Go back to previous topic
Forum namePass The Popcorn Archives
Topic subjectPart II: Reservoir Dogs
Topic URLhttp://board.okayplayer.com/okp.php?az=show_topic&forum=23&topic_id=28110&mesg_id=28117
28117, Part II: Reservoir Dogs
Posted by The Damaja, Thu Aug-18-05 09:38 AM
(not so much for this one)

Reservoir Dogs put Tarantino behind the camera, where he again showed off his gift for writing the sustained monologue and simultaneously revealed his unique command of narrative time. Tarantino uses a collage of recollected events and establishing flashbacks to move free of linear storytelling as we see a Los Angeles jewelry heist foiled by an undercover cop. Like Scorsese characters of Mean Streets and Goodfellas, Tarantino's thugs talk about black people as repulsive inferiors, but they also accuse on another of verbally imitating their talk and express sexual attraction to Pam Grier types in the middle of a riotous discussion of domestic differences between white and black women.
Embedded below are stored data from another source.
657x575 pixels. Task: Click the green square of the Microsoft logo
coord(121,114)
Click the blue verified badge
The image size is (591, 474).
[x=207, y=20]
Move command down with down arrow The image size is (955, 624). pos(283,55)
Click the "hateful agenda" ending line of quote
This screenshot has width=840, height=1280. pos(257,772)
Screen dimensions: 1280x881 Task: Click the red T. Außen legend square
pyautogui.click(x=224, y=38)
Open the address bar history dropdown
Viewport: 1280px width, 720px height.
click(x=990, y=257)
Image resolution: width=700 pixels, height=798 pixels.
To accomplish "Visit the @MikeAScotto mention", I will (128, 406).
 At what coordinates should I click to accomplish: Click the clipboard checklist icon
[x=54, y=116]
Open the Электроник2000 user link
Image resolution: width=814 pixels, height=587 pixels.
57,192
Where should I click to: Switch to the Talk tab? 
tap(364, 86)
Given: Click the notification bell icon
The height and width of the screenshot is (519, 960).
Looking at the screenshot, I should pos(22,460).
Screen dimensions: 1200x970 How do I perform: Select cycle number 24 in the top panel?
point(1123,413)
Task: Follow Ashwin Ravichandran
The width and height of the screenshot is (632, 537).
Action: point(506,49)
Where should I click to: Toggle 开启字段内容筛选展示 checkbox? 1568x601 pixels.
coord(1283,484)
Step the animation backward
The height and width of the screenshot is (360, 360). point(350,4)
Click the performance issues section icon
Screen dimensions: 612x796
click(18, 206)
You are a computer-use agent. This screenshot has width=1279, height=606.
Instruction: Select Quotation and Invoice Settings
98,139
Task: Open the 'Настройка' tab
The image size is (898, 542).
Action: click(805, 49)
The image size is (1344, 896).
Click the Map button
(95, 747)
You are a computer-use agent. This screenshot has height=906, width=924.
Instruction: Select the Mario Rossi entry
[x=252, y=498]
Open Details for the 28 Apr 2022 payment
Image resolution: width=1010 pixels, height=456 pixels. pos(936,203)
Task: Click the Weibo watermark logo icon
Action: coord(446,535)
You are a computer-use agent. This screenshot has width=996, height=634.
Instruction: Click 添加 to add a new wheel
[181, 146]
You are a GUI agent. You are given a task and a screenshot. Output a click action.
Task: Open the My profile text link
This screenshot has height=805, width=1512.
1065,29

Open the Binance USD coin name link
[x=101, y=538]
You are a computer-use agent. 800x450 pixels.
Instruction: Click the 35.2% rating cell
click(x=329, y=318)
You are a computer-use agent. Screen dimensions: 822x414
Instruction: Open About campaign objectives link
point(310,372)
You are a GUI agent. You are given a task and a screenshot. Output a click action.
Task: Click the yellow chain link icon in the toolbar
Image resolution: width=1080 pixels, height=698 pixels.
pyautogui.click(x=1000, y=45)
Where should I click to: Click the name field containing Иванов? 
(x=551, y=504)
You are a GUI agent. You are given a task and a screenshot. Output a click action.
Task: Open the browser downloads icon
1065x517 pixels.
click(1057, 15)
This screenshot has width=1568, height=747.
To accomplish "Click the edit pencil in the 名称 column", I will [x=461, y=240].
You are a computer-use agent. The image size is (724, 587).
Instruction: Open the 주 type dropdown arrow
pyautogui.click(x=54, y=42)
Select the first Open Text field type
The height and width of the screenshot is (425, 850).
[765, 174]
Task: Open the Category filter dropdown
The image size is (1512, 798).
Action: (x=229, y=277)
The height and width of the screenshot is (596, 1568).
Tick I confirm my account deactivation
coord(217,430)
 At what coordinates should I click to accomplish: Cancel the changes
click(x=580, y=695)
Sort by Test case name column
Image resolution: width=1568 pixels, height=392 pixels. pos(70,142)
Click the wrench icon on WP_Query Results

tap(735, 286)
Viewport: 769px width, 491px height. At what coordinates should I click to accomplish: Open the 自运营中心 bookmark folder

Their racial complexity is furthered by the fact that the undercover cop's instructor is black and teaches him how to "pass" for the kind of white criminal necessary to fool the robbers. In order to give his character authenticity, the undercover cop even tells a story that the black mentor scripted and rehearsed with him. The audience of racist crooks swallows it whole. This is another variation on the tradition of Negro composers and arrangers successfully writing for white bands that performed almost exclusively for white audiences. It is also a version of thee black choreographer Lester Johnson tutoring John Travolta for Saturday Night Fever, where his character danced in an essentially all-white world and made Travolta into the disco Fred Astaire of the period. Such events raise the essential question of what we mean by "white" if, as in American. it's long gone from any kind of European "purity." Though one instance of torture in Reservoir Dogs goes to far for this writer's taste, the control of form. the ethnic complexity, and the understanding of criminal psychology are outstanding.